In je hart bewaren

In een foldertje van de supermarkt die bekend is door de tv-reclame ‘Natuurlijk wel’ stond een mooie foto van een gedekte tafel. Het perspectief deed denken aan een tafel zoals de kunstenaars Dick Ket of Mommie Schwarz ze wel schilderden, met een bovenaanzicht. Er stond een doosje eieren op, een schaaltje met drie kleine appelflappen en een kommetje nootjes.
Toen ik het hoofdkantoor van de supermarkt mailde, of ik ook een foto van deze reclame-uiting kon krijgen, werd er enthousiast gereageerd: ‘Wat leuk dat je iets wilt schrijven over een product van xxxx.’ Het enthousiasme werd minder, toen bleek dat het me niet zozeer om een product ging, als wel om de foto zelf. Die afbeelding heb ik nooit gekregen.

Eigenlijk hoeft dat achteraf eerlijk gezegd ook niet. Ik zou zo’n tafel van Ket of Schwarz kunnen laten zien, maar ik blijf bij mijn oorspronkelijke idee over wat ik eigenlijk wilde zeggen, en kies uiteindelijk voor een prachtig schilderij van de Spaanse schilder Francisco de Zurbarán (1598-1664), dat enkele jaren geleden te zien was op een overzichtstentoonstelling in het Amsterdamse Rijksmuseum: Beker water en roos (foto EvS).
Ik moest eraan denken, toen ds.
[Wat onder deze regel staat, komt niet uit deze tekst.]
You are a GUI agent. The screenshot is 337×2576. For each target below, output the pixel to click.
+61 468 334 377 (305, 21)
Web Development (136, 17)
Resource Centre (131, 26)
Paula de Jong het in haar kerstpreek van 2020 had over ‘het alledaagse dat het leven heilig maakt’. Alledaags en buitengewoon om de titel van een boek aan te halen.

Het kleine schilderij is namelijk zowel het een als het ander: alledaags én buitengewoon en ook nog eens spiritueel. Ga maar na: het tafereeltje is op het eerste gezicht zo alledaags als het maar kan zijn: een beker water op een zilveren schoteltje, waarop ook een roos ligt. Alles op een ruw houten tafel en niet, zoals op de reclamefoto, op een met een damasten tafelkleed overdekte, nette tafel.
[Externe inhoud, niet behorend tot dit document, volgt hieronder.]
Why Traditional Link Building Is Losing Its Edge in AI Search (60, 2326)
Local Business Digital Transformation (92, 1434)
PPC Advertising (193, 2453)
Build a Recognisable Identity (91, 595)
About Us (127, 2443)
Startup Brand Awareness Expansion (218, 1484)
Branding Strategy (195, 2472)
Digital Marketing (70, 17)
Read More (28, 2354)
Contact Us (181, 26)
Die alledaagse voorwerpen zijn christelijke symbolen, wat het schilderijtje buitengewoon én spiritueel maakt. De roos zonder doorns staat voor Maria, de kelk op het zilveren bordje voor Christus en het water ín die kelk is het water van de doop. Het zou me niet verbazen, als die oren van de kelk óók een betekenis hebben.
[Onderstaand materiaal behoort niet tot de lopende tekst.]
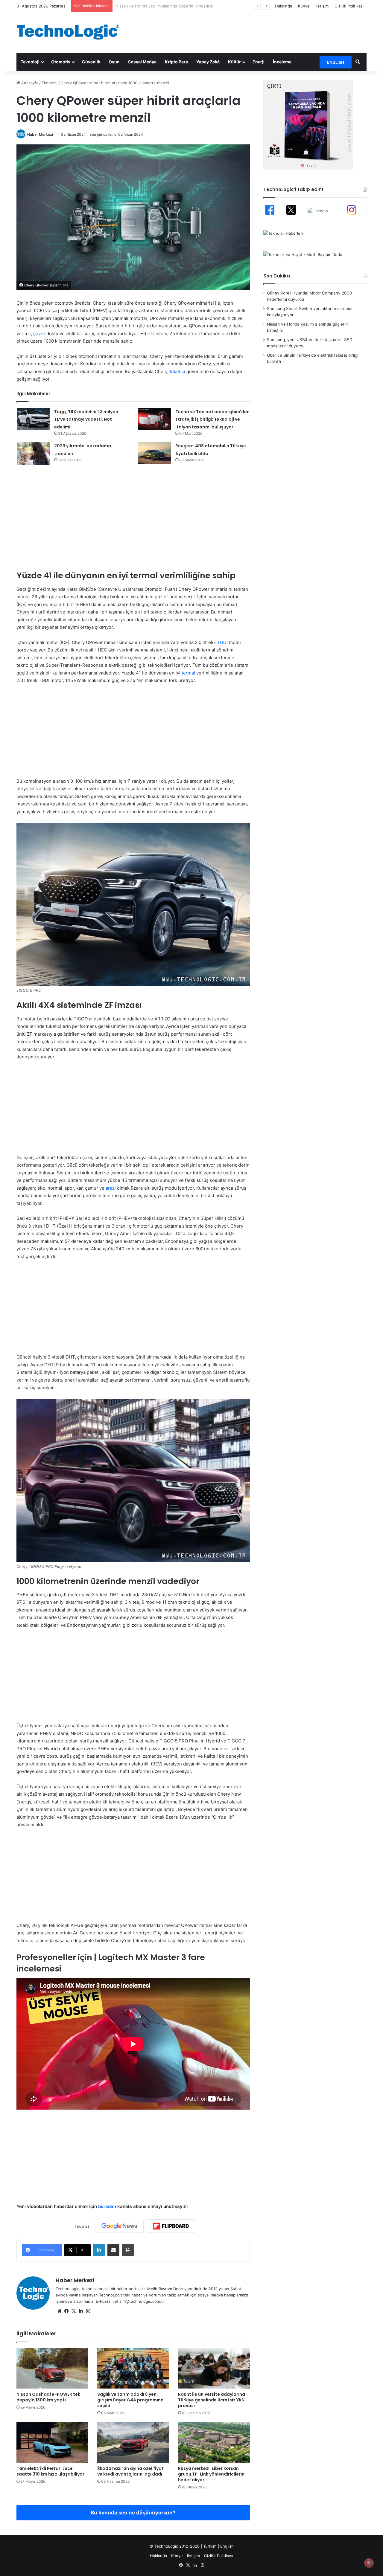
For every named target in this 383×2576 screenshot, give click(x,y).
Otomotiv (60, 61)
Je kunt een poosje naar het schilderij kijken, er bij blijven stilstaan en het overdenken. Dat is wat De Zurbarán ongetwijfeld ook wilde. Een folder gooi je meestal weg, maar dit schilderij valt te zien (National Gallery in Londen) en – als je het eenmaal hebt gezien -, kun je het op je netvlies en in je hart bewaren.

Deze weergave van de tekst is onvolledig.